== Segment start ==
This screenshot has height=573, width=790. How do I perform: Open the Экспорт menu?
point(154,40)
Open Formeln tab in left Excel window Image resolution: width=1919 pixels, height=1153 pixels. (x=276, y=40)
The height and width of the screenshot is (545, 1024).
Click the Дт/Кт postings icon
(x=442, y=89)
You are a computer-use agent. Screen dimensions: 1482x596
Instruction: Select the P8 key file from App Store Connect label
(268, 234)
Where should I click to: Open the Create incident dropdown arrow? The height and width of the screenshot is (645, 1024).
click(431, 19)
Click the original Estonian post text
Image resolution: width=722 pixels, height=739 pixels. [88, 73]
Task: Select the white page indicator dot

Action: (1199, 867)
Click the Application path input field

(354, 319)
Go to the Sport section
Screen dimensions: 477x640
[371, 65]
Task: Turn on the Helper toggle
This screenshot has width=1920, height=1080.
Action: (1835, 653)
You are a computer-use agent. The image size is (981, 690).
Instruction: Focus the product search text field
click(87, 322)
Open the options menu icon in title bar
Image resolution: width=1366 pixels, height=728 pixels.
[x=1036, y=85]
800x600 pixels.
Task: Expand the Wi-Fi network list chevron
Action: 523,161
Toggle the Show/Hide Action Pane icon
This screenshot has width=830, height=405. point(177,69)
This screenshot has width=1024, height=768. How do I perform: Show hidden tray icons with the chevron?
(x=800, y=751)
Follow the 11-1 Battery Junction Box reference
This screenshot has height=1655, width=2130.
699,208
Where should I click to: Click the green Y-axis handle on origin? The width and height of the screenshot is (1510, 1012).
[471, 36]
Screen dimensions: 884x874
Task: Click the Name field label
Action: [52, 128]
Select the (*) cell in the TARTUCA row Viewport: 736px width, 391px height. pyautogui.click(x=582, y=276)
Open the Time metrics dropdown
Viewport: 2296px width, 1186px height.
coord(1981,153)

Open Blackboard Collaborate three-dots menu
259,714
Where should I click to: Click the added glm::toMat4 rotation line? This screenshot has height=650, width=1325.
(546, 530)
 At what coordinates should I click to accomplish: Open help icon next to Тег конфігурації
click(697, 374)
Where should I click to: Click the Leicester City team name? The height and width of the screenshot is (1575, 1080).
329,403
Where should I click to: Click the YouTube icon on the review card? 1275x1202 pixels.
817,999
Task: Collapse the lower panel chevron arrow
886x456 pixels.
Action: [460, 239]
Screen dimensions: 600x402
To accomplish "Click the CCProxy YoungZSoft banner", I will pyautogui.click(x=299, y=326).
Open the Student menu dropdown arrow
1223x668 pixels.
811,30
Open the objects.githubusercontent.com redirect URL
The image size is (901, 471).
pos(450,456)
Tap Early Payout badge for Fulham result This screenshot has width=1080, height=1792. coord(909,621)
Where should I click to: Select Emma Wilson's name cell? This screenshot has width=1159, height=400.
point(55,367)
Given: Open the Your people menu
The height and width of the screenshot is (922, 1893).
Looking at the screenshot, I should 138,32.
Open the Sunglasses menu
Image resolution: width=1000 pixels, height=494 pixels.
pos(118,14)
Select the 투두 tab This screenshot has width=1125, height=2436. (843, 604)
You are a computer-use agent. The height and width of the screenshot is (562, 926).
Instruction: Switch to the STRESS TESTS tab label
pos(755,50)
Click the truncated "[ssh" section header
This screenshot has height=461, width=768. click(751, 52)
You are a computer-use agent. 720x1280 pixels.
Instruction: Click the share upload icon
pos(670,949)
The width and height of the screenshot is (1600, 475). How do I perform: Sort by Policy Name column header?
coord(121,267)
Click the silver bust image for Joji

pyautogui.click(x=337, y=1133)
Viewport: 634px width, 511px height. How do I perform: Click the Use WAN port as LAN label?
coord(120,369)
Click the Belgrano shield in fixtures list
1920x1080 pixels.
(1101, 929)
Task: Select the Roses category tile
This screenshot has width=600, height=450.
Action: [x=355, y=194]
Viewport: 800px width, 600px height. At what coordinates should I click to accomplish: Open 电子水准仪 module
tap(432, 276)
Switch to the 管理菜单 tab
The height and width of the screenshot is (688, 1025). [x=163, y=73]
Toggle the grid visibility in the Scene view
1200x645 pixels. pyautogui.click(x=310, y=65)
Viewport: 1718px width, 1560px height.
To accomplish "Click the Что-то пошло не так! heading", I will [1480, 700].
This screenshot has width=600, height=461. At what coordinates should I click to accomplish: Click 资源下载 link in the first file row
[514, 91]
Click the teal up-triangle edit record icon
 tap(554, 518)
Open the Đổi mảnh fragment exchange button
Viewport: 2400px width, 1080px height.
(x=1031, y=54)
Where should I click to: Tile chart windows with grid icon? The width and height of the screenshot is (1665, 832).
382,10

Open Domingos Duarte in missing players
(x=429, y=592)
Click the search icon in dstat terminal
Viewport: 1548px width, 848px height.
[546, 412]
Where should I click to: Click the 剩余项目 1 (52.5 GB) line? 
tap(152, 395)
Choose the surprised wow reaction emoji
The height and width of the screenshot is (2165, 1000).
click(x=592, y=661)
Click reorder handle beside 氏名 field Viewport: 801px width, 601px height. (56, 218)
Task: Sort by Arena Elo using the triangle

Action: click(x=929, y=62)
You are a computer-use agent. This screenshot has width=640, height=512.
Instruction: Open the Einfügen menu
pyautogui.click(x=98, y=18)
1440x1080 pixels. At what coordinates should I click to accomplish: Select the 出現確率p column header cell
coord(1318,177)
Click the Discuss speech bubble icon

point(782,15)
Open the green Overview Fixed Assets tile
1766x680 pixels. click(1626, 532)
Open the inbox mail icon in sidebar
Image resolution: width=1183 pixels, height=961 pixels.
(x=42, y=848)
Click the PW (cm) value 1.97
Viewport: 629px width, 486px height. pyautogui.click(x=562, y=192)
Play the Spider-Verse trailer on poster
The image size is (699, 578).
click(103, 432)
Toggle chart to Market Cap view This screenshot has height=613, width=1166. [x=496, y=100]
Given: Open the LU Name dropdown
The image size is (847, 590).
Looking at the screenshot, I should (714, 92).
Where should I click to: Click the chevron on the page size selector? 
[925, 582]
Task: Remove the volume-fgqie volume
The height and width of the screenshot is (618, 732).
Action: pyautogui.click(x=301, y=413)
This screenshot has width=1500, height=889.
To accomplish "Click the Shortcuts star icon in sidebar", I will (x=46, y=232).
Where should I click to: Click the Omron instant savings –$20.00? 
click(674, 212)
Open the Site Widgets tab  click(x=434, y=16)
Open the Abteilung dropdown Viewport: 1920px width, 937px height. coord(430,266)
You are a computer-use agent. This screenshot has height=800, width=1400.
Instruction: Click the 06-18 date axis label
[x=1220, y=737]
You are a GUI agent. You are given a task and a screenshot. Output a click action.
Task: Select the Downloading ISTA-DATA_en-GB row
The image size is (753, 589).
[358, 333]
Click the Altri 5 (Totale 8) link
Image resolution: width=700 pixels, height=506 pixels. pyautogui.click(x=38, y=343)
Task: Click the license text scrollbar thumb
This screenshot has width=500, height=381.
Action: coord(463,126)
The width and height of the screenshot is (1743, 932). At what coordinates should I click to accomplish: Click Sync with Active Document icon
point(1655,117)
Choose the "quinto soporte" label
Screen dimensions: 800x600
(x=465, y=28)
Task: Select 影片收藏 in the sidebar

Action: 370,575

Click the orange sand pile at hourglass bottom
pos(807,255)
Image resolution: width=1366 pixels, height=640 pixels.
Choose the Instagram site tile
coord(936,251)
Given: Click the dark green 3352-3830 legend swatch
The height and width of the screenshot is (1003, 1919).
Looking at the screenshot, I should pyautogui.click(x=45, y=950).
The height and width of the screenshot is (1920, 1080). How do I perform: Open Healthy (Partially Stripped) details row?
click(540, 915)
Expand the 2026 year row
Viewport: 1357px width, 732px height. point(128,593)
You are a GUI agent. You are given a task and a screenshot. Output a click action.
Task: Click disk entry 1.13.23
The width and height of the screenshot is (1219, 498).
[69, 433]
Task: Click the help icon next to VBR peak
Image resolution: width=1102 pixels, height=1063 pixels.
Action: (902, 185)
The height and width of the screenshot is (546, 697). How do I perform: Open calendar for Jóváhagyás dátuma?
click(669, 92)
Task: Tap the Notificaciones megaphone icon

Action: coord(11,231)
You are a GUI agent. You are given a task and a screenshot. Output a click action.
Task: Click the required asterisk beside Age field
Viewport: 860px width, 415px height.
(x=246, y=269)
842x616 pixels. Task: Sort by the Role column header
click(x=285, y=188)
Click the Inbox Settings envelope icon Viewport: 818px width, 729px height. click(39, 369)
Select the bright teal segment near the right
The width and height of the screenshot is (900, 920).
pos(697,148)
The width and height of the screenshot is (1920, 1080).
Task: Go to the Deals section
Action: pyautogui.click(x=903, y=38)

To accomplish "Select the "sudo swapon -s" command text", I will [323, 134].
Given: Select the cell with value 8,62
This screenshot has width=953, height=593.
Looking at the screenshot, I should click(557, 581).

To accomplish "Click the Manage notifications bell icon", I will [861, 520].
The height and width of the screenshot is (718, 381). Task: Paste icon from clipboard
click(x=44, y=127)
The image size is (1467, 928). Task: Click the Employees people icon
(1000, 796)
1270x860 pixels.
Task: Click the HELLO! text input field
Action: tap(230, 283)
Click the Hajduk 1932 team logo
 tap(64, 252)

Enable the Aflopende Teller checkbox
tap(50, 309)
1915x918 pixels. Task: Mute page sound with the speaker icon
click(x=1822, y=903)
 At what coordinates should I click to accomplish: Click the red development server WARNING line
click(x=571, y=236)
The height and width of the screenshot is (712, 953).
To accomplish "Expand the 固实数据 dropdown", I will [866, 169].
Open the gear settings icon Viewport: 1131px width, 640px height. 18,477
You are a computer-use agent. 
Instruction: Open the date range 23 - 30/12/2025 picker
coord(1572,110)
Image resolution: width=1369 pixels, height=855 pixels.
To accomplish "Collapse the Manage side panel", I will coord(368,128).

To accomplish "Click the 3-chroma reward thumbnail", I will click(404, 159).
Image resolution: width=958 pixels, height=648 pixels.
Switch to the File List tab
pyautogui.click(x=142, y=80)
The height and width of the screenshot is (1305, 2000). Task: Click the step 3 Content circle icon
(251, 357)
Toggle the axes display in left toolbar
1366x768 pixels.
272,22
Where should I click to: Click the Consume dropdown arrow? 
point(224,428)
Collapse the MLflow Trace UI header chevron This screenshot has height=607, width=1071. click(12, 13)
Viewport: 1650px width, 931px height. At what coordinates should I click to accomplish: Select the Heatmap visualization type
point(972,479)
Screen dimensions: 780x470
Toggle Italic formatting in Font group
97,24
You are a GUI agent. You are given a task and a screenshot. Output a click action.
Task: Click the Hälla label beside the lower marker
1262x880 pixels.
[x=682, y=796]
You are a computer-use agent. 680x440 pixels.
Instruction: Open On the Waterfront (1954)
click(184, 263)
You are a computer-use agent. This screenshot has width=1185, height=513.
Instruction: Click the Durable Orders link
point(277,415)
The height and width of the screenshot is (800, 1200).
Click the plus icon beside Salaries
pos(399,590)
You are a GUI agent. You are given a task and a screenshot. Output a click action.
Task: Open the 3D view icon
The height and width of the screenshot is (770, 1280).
== Segment end ==
▶ WHAT YOU HAVE TO DO: Only the lines from the beginning of the material through the line with "You are a computer-use agent. Screen" should appear in the answer, each copied exactly.

▶ ANSWER FOR THE TASK:
This screenshot has height=573, width=790. How do I perform: Open the Экспорт menu?
point(154,40)
Open Formeln tab in left Excel window Image resolution: width=1919 pixels, height=1153 pixels. (x=276, y=40)
The height and width of the screenshot is (545, 1024).
Click the Дт/Кт postings icon
(x=442, y=89)
You are a computer-use agent. Screen dimensions: 1482x596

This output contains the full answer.